-- Quoted passage --
[Bioperl-l] Bio::Index::Fastq '@' in qual

Mon Oct 24 16:17:18 UTC 2011

On Mon, Oct 24, 2011 at 5:10 PM, Fields, Christopher J
<cjfields at illinois.edu> wrote:
> On Oct 24, 2011, at 10:10 AM, Peter Cock wrote:
>
>> On Mon, Oct 24, 2011 at 3:58 PM, Sofia Robb <sofia2341 at gmail.com> wrote:
>>> Hi,
>>> I am having problems running Bio::Index::Fastq.  I get the following error
>>> when a quality line begins with '@'.
>>>
>>> ...
>>>
>>> Here is an example of a fastq record that is causing this error, The last
>>> line which starts with an '@'  is actually the qual line.
>>> @5:105:15806:16092:Y
>>> GTGGCGCGGAACAGAGGAGGAATGTTCAGGAGAGGGGGCATGTGTTGTTACCGAGTACTTGGAAACGACG
>>> +
>>> @9;A565:=8B?<E<DEEBEE<E3BB?3??BCCF2<@@=BGGBDB60:64594.81?<B??;3?8-984?
>>>
>>>
>>> i see that chris has partially addressed this in the mailing list
>>> http://bioperl.org/pipermail/bioperl-l/2011-January/034481.html
>>>
>>> However as he pointed out at the time, it appears this may be a fairly large
>>> problem.
>>
>> Have you double checked you have the latest BioPerl with that
>> fix Chris mentioned?
>
> This should be fixed in both CPAN and bioperl-live.  If not let me know.

Good.

>>> My fastq seq and qual lines are alway only one line, so I think that adding
>>> a line count and only checking for @ in the lines that $line_count%4 ==0
>>>  would work since the header lines are always the first of 4 lines , 0,4,8,
>>> etc.
>>
>> Yes, *if* you can assume that for your data, which is an assumption I
>> wouldn't like to make a general purpose library like BioPerl (or Biopython)
>
> One could build in an optimization that takes this assumption into account
> when explicitly requested, something worth looking into.  A lot of our short
> read pipelines use the 4-line format.

That's a sensible compromise.

>>> BioPerl fastq parsing issues aside, is there another tool which allows you
>>> to retrieve arbitrary sequences from a fastq file by sequence ID?
>>> There's one called cdbfasta which looks like it might work — does anyone
>>> have experience with it?
>>>
>>> Thanks,
>>> sofia
>>> P.S. I am CCing Peter Cock in case BioPython has solved this issue already —
>>> if so, perhaps their solution could be applied here.

-- Recorded information --
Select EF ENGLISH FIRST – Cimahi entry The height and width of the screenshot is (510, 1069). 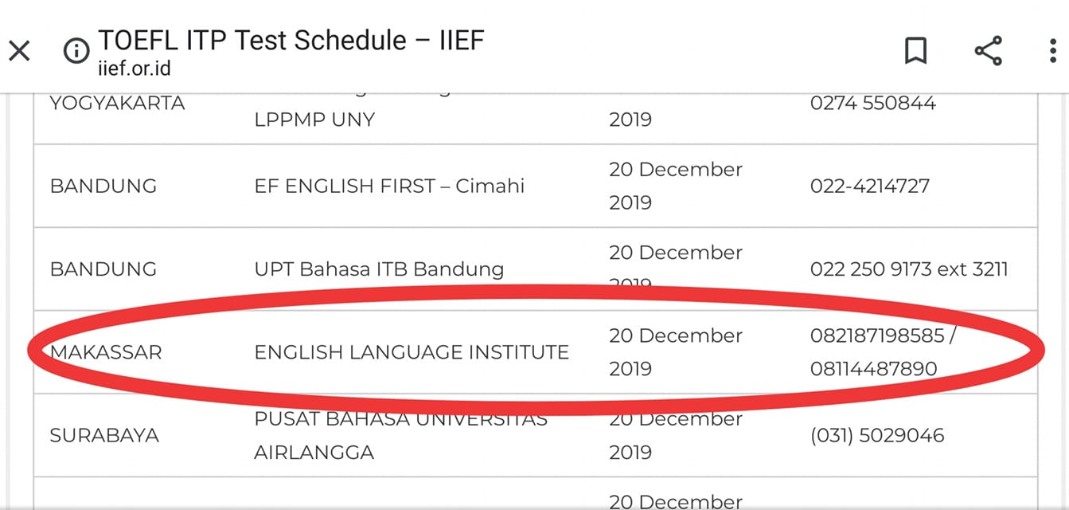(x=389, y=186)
* * *
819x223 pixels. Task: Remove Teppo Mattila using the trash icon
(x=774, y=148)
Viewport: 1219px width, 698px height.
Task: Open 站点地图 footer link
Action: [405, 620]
* * *
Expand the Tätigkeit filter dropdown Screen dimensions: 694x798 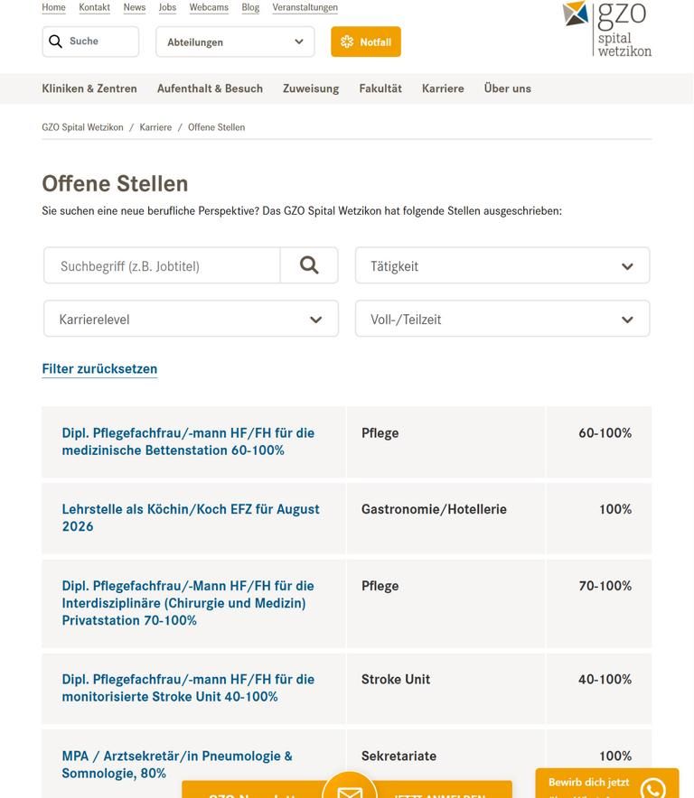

-- Task to complete --
In the Bio::Index::Fastq thread, which tool does the person asking for help name as possibly able to retrieve arbitrary sequences from a fastq file by sequence ID?

-- Solution to the problem --
cdbfasta